(Stored data entries)
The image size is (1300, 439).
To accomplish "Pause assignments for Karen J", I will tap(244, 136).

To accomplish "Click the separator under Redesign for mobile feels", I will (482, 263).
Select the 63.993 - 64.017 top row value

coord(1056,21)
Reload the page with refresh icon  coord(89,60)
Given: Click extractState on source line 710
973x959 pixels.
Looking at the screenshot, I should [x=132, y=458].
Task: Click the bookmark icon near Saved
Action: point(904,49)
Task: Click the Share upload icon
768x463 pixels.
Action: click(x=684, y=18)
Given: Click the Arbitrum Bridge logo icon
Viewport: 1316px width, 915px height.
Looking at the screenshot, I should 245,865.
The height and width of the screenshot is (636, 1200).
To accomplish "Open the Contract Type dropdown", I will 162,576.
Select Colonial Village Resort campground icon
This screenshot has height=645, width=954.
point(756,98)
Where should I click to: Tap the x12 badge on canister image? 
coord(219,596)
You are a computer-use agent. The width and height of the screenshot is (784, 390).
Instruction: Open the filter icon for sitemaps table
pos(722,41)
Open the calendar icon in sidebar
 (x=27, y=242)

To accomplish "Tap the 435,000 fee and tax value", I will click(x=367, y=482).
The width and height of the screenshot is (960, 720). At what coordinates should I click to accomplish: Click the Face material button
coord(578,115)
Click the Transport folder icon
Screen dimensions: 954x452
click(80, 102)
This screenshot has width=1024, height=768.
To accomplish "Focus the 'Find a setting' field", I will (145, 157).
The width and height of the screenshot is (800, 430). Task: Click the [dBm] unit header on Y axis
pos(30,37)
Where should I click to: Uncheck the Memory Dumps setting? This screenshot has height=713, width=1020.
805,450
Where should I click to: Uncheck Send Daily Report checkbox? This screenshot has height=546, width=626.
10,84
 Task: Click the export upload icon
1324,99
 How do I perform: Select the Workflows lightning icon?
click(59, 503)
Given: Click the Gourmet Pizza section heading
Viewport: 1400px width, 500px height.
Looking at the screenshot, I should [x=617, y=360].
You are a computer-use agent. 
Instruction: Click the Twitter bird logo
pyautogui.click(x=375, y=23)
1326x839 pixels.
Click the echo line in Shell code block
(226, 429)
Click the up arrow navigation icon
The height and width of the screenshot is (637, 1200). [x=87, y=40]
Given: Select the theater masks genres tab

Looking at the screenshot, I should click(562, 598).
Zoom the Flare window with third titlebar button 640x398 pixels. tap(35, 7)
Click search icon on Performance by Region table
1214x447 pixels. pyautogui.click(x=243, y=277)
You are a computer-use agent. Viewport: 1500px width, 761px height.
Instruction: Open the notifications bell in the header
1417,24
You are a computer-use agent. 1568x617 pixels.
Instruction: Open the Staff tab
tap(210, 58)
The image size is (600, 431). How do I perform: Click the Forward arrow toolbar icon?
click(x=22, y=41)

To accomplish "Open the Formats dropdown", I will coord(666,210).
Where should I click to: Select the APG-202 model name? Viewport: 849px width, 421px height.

§ **WHAT IS NEEDED**:
Scan the data above for the word "with". Copy every line in which it is found.

§ **PROBLEM SOLUTION**:
Reload the page with refresh icon  coord(89,60)
Zoom the Flare window with third titlebar button 640x398 pixels. tap(35, 7)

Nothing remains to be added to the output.